1 Introduction
The linguistic situation of the Arab world is characterized by the diglossia phenomenon, which is the co-existence of two variants of the same language. A standard language (standard Arabic) used in formal speeches, newspapers, education, etc. Arabic dialects which are informal languages used in everyday conversations. Natural language processing of Arabic language does not take into account a large wide of these dialects, which lack NLP resources until today. These vernaculars are considered as under-resourced languages. Compared to other under-resourced languages, these dialects bring particular challenges because of their oral nature.
They were not written until the advance of Internet and mobile telephony. They have no standard rules that normalize their transcription therefore a word is written in different forms which are all acceptable.
Nowadays, Arabic dialects are widely used in social networks. They are written in Arabic and Latin script1. Also, they are written sometimes with a mixture of letters and numbers. Arab people exploit the similarity between some Arabic letters and numbers to write the dialect, for example similarity between 3 and ع , and ح and 9 and ق. These dialects are variants of Arabic language; they are different from it and also they differ from each other.
Maghrebi dialects are different from Middle-east dialects. Also, in the same Arab country several dialects exist. In addition, these dialects are evolving, new dialectal words appear every day and are adopted without academic validation. Even, Arabic dialects are influenced by other foreign languages such as French, Spanish, Turkish and Berber (for Maghrebidialects). This influence generates the code-switching phenomenon, a dialectal sentence could include words from two or three languages. It is common to alternate between dialect, standard Arabic, French or English in the same conversation.
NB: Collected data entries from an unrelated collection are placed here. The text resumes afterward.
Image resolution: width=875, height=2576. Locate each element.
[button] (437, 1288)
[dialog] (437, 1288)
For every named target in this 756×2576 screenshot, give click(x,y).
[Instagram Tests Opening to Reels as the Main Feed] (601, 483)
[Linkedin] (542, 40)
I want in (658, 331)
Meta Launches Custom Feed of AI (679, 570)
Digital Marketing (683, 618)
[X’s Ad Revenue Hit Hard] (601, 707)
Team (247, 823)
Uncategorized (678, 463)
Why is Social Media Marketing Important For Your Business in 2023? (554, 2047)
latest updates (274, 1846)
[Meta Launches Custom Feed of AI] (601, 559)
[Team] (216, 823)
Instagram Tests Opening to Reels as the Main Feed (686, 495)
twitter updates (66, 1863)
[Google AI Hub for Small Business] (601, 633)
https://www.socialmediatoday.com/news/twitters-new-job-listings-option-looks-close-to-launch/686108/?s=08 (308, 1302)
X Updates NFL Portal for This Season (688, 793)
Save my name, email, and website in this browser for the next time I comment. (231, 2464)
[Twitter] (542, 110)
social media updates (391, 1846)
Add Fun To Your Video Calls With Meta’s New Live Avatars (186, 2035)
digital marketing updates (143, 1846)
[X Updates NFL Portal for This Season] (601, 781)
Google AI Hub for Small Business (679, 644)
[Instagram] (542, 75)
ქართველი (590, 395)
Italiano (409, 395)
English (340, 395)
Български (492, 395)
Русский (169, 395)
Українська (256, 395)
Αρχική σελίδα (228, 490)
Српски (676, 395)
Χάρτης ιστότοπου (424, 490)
In this paper, we focus on Maghrebi Arabic dialects. We use a data-driven approach for word segmentation of Algerian dialect texts. We adapt Morfessor (a well-known statistical word segmenter); we present for the first time to our knowledge, a segmenter that considers dialectal texts written in both Arab and Latin scripts. In addition, we investigate the impact of word segmentation on machine translation performance. We use for this purpose statistical machine translation (SMT) from the three Maghrebi dialects (Algerian, Moroccan and Tunisian) to French.
To do this, we present a new version of a parallel corpus previously created and containing six Arabic dialects besides MSA. This new version includes for the first time a French text.
The rest of this article is organized as follows: we first describe briefly Arabic dialects, particularly, Magherbi ones (Section 2). Then, we provide an overview of related work on Arabic dialect morphological segmentation. Section 3 is dedicated to the adaptation of Morfessor for unsupervised and semi-supervised segmentation of Algerian dialect texts. In Section4, we investigate the impact of morphological segmentation on statistical machine translation from Maghrebi dialects to French. Section 5 concludes this paper by pointing future directions of our work.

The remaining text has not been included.